Correction of HDL dysfunction in individuals with Diabetes and the Haptoglobin 2-2 genotype

Abstract

Objective. Pharmacogenomics is a key component of personalized medicine. ICARE, a prospective placebo controlled study, recently demonstrated vitamin E could dramatically reduce CVD in individuals with Diabetes Mellitus (DM) and the Haptoglobin (Hp) 2-2 genotype (40% of DM individuals). However, due to the large number of clinical trials which failed to demonstrate benefit from vitamin E coupled with the lack of a mechanistic explanation for why vitamin E should be beneficial only in DM individuals with the Hp 2-2 genotype, enthusiasm for this pharmacogenomic paradigm has been limited. In this study we sought to provide such a mechanistic explanation based on the hypothesis that the Hp 2-2 genotype and DM interact to promote HDL oxidative modification and dysfunction.

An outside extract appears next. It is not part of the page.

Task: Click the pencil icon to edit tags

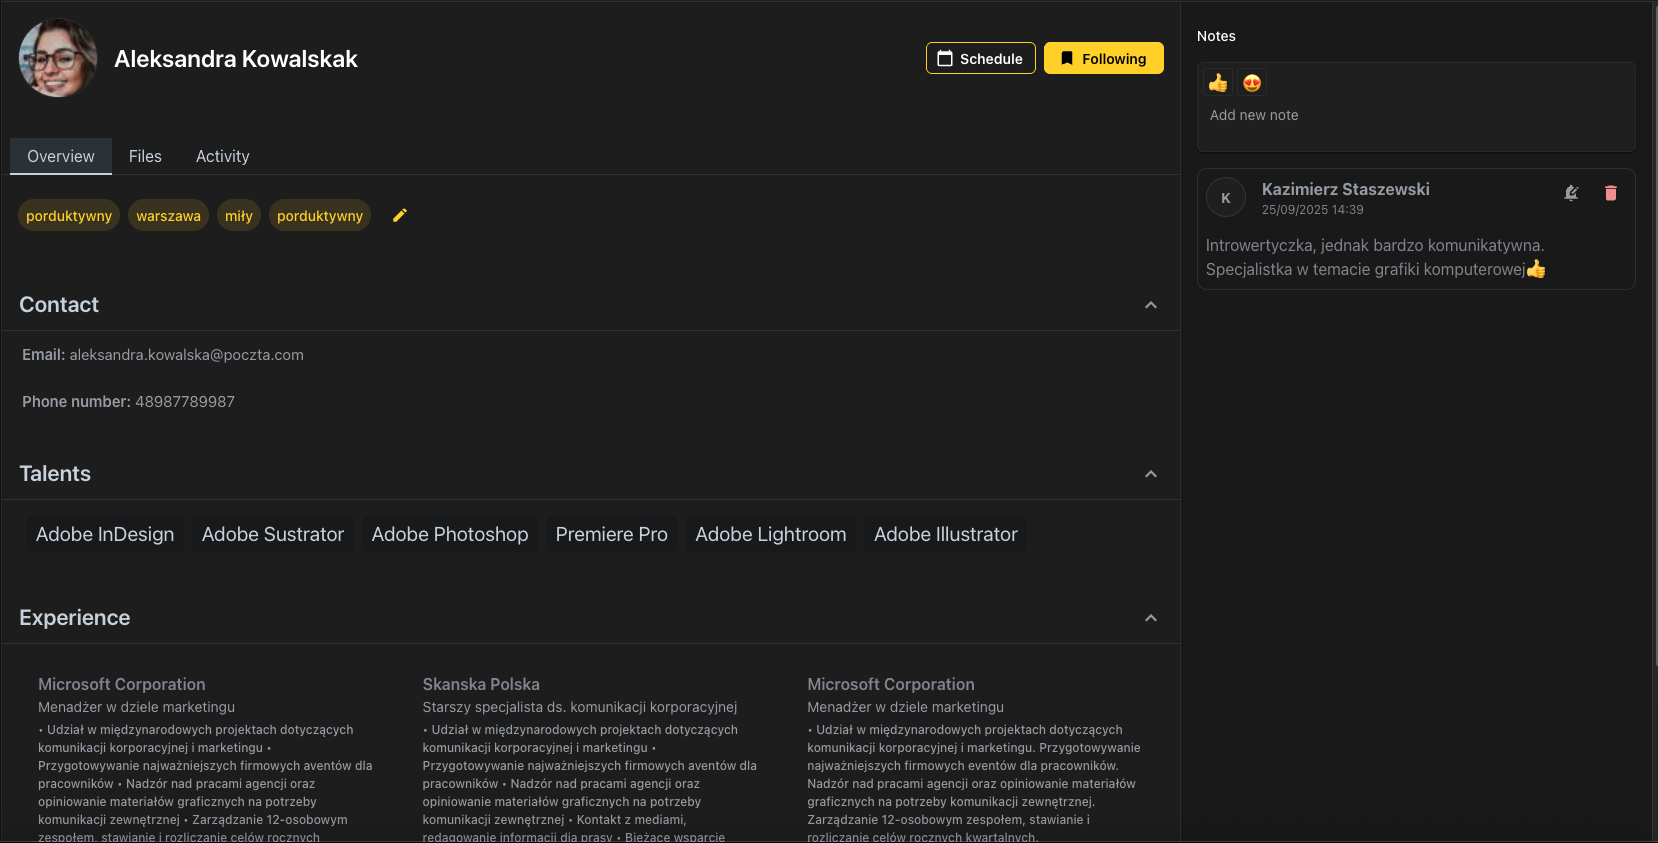Action: (x=400, y=215)
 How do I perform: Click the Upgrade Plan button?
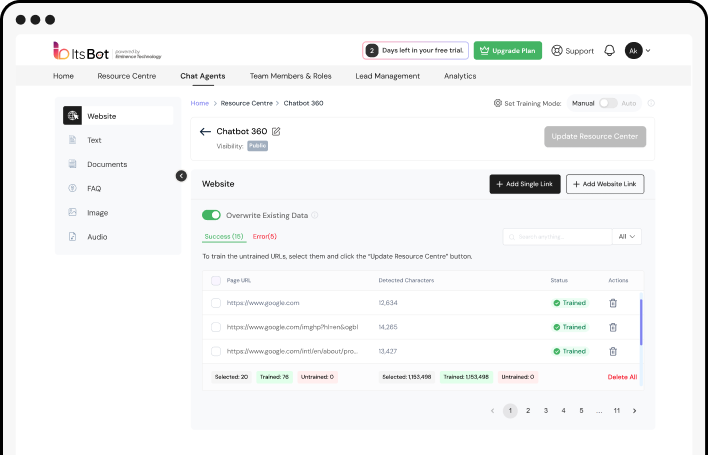pyautogui.click(x=508, y=50)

Research Design and Methods. Hemoglobin and lipid peroxides were assessed in HDL isolated from DM individuals or mice with the Hp 1-1 or Hp 2-2 genotypes. HDL function was assessed based on its ability to promote cholesterol efflux from macrophages. A crossover placebo controlled study in Hp 2-2 DM humans and in Hp 1-1 and Hp 2-2 DM mice assessed the ability of vitamin E to favorably modify these structural and functional parameters.

Results. Hemoglobin and lipid peroxides associated with HDL were increased and HDL function was impaired in Hp 2-2 DM individuals and mice. Vitamin E decreased oxidative modification of HDL and improved HDL function in Hp 2-2 DM but had no effect in Hp 1-1 DM.

Conclusions. Vitamin E significantly improves the quality of HDL in Hp 2-2 DM individuals.